Si les mainteneurs emmènent un projet dans une mauvaise direction, la communauté peut copier le code et continuer sur sa propre voie. Des outils populaires comme LibreOffice, Jenkins et OpenTofu existent tous parce que des communautés ont exercé ce droit lorsque les propriétaires corporatifs ont changé de cap. Les forks sont la garantie contre l'accaparement.

Comment passer aux applications open source

Vous n'avez pas besoin de tout remplacer d'un coup. Commencez par un outil que vous utilisez souvent et cherchez s'il existe des alternatives open source largement adoptées pour cet outil. Différentes alternatives open source peuvent être optimisées pour les résultats qui comptent le plus pour vous, comme une meilleure confidentialité, moins d'abonnements, un contrôle local, la portabilité des données ou la possibilité de contribuer.

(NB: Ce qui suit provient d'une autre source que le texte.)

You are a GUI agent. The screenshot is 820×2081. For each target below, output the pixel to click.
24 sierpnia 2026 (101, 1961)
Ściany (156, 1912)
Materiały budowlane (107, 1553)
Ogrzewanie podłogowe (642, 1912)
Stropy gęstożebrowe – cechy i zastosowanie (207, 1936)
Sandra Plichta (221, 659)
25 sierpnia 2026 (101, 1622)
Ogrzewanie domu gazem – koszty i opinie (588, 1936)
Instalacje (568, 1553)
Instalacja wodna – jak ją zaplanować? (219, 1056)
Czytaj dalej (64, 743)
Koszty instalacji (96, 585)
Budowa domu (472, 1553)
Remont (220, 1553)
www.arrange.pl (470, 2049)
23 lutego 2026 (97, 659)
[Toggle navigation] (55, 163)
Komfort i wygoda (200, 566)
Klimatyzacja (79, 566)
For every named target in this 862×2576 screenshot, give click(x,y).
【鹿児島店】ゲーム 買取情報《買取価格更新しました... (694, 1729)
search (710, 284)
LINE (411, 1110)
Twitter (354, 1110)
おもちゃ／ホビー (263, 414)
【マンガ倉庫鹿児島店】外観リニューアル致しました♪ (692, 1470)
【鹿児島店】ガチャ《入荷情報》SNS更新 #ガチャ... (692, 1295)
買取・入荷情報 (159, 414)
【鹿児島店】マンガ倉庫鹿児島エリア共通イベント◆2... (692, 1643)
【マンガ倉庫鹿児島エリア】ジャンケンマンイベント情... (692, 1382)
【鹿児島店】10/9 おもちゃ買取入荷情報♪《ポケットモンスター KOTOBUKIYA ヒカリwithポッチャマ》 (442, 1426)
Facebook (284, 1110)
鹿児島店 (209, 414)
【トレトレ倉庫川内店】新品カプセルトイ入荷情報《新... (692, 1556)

Considérez honnêtement les compromis avant de faire un changement complet. Les logiciels FLOSS et ceux protégeant la confidentialité échangent parfois la commodité contre le contrôle. La protection contre le pistage peut occasionnellement casser des sites web fortement scriptés, la recherche non pistée peut manquer de prédictions hyper-localisées, et les cartes qui refusent de vous suivre peuvent manquer de données de trafic en temps réel. Vous pouvez télécharger et essayer une alternative open source pour voir si elle répond à vos besoins avant de migrer complètement depuis une application fermée.

Applications open source

Open source et IA

L'IA est à double tranchant ici. Les assistants IA que la plupart des gens utilisent sont des services propriétaires fonctionnant sur l'ordinateur de quelqu'un d'autre. Mais ils sont aussi, à l'heure actuelle, l'un des meilleurs outils disponibles pour vous aider à démarrer avec les logiciels open source. Il existe également des modèles d'IA ouverts que vous pouvez exécuter vous-même et qui n'envoient jamais d'informations à un fournisseur d'IA centralisé.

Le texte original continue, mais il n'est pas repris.